第七十二話 騎士の誓い
エリクは自身を傷つけるのにもかかわらず、何のためらいもなく剣を突き刺した。
それは自身の身体を貫通しても力を弱めることはなく、そのまま密着していたナータンの腹部をも貫いたのである。
彼ら二人は、剣一本で串刺しにされたような形になった。
「ごふっ……!」
「あっ、あぁぁぁぁぁぁぁぁぁっ!?」
血の塊を吐き出して、(快楽で)ニヤリと笑うエリク。
そして、口の端から血を流して絶叫するナータン。
同じく腹部を貫かれた状況の二人であるが、その反応は見事なまでに違っていた。
「馬鹿がッ……! この愚か者めが……っ!! この世界のどこに、自分ごと敵を串刺しにする大馬鹿者がいるのじゃ……!!」
ナータンは荒く息をして苦しそうにしながらも、前で血を吐いているエリクを糾弾する。
自分ごと敵を攻撃してくれという者はいるかもしれない。数は少ないだろうが。
しかし、自らそれを実行できる者など、上記よりも数が少ないに決まっている。
自分で死んでしまいそうなほどの苦痛を味わい、下手をすれば本当に死んでしまうようなことを実行できる者など、そうそういて堪るものか。

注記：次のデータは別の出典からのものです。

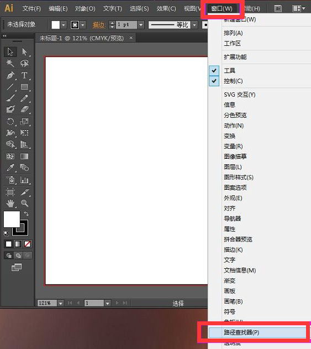
Task: Expand the zoom level 121% dropdown
Action: point(60,303)
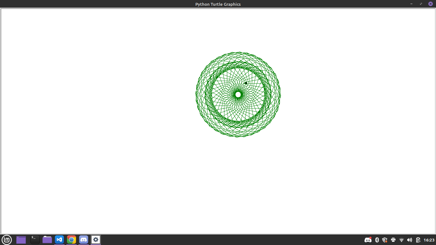Open the Wi-Fi network menu
This screenshot has width=436, height=245.
[x=402, y=240]
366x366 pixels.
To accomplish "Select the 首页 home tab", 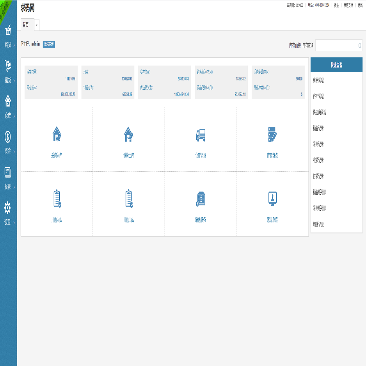I will [26, 25].
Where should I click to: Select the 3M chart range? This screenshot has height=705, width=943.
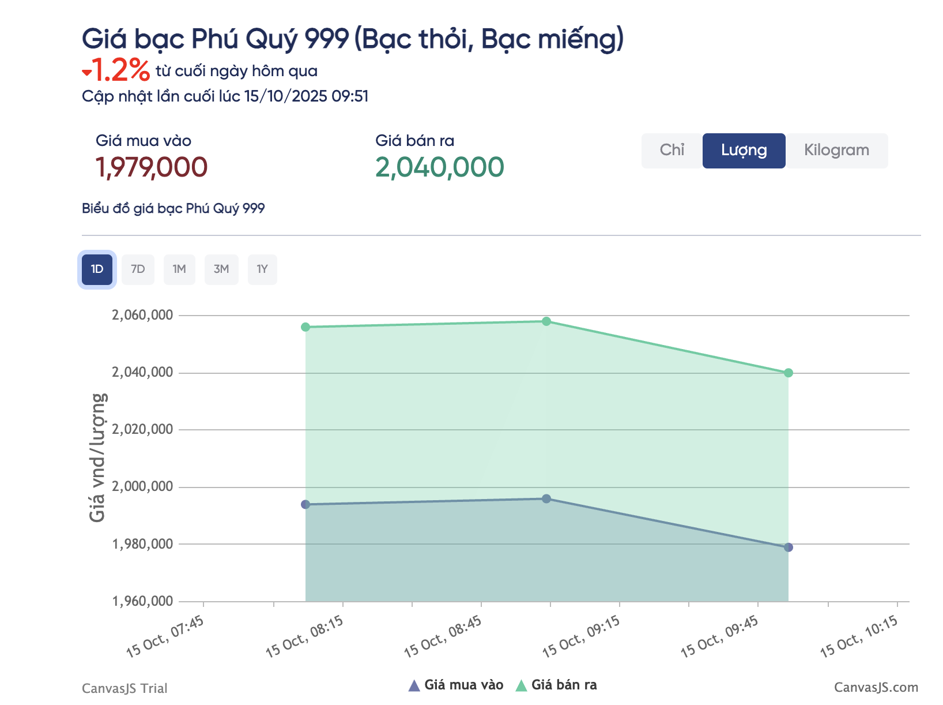coord(221,269)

ナータンは、エリクという人物を見誤っていたのである。
彼が、自身を傷つけることに何ら躊躇するような人物ではないということに、気づけなかったのである。
「ぐぅぅぉぉぉぉぉぉ……ッ!!」
ナータンは苦悶の声を上げながら、ゆっくりと身体を後ろにする。
ずるずると身体の中に入り込んでいた剣が抜けていき、べっとりと血の付いた刃が目に入る。

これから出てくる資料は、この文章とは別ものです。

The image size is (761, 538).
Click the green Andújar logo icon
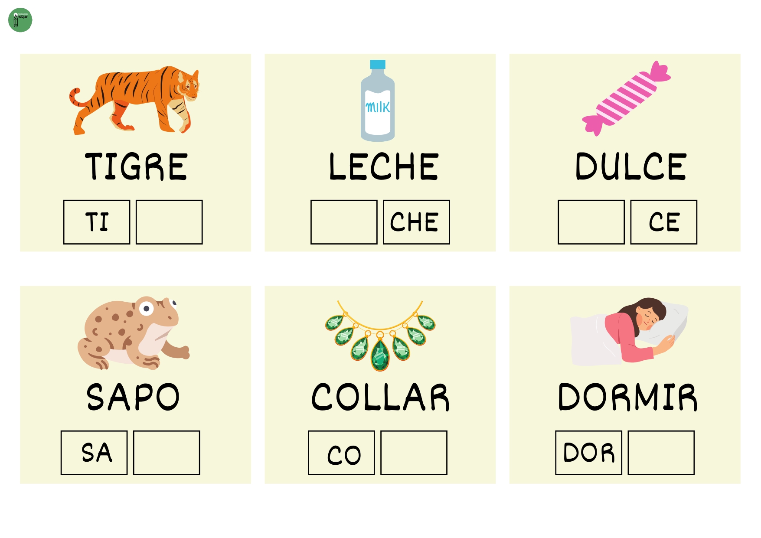(x=20, y=20)
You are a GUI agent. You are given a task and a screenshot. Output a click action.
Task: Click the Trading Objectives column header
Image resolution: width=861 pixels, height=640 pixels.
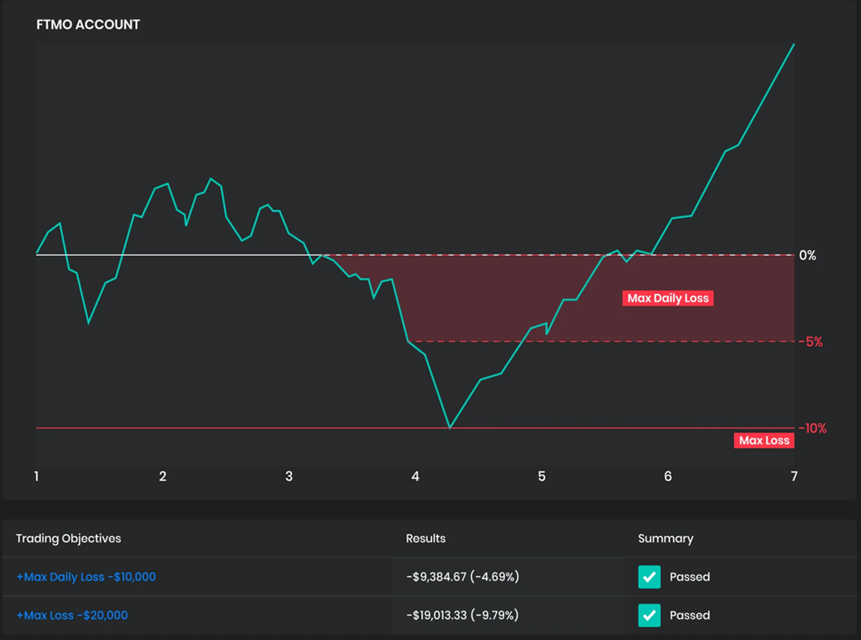pos(68,538)
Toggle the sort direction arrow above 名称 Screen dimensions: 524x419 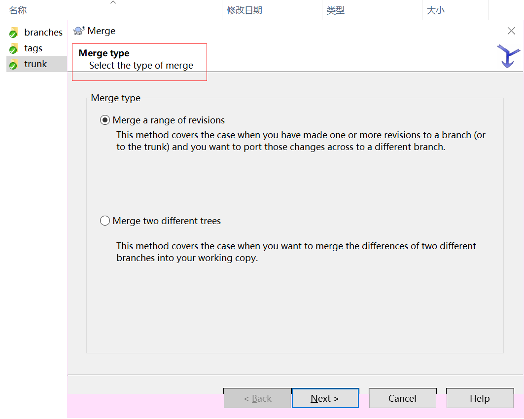(113, 2)
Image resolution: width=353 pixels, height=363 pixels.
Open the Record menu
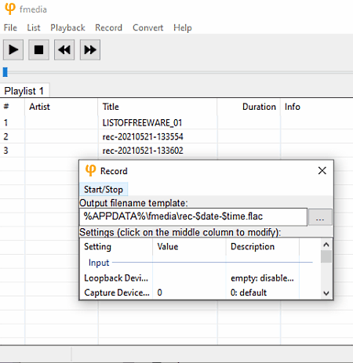tap(108, 27)
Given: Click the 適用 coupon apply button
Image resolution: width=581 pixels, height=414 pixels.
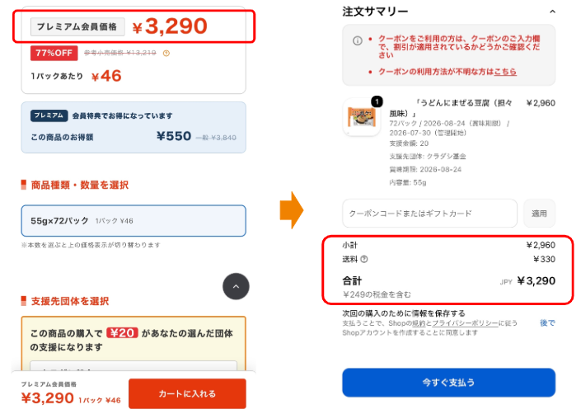Looking at the screenshot, I should pos(539,213).

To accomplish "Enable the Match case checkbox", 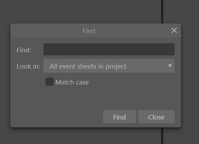I will 50,82.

ナータンは脂汗を大量に浮かび上がらせ、必要以上の悲鳴を上げないように強く歯を食いしばりながら後ずさりしていく。
「あぁぁぁっ!!」
そして、ついに自身の身体から剣を抜き取ることに成功する。
結果として、剣を腹に突き刺しているのはエリクだけになった。
その姿を見て、後ろによたよたとさがりながら嘲笑う。
「は……はははっ……! 馬鹿めっ! 結局、重傷なのはお前の方じゃ、勇者! ワシを殺すために自らを犠牲にしたようじゃが……意味はなかったのぅ!!」
ナータンも確かに重傷だ。手で押さえている腹部からは、血が溢れ出している。
だが、エリクと比べれば一目瞭然、彼の方が明らかに重傷だ。
ナータンはエリクが盾になったからまだマシだが、彼の場合は最初に剣で貫いたのだから、当然だ。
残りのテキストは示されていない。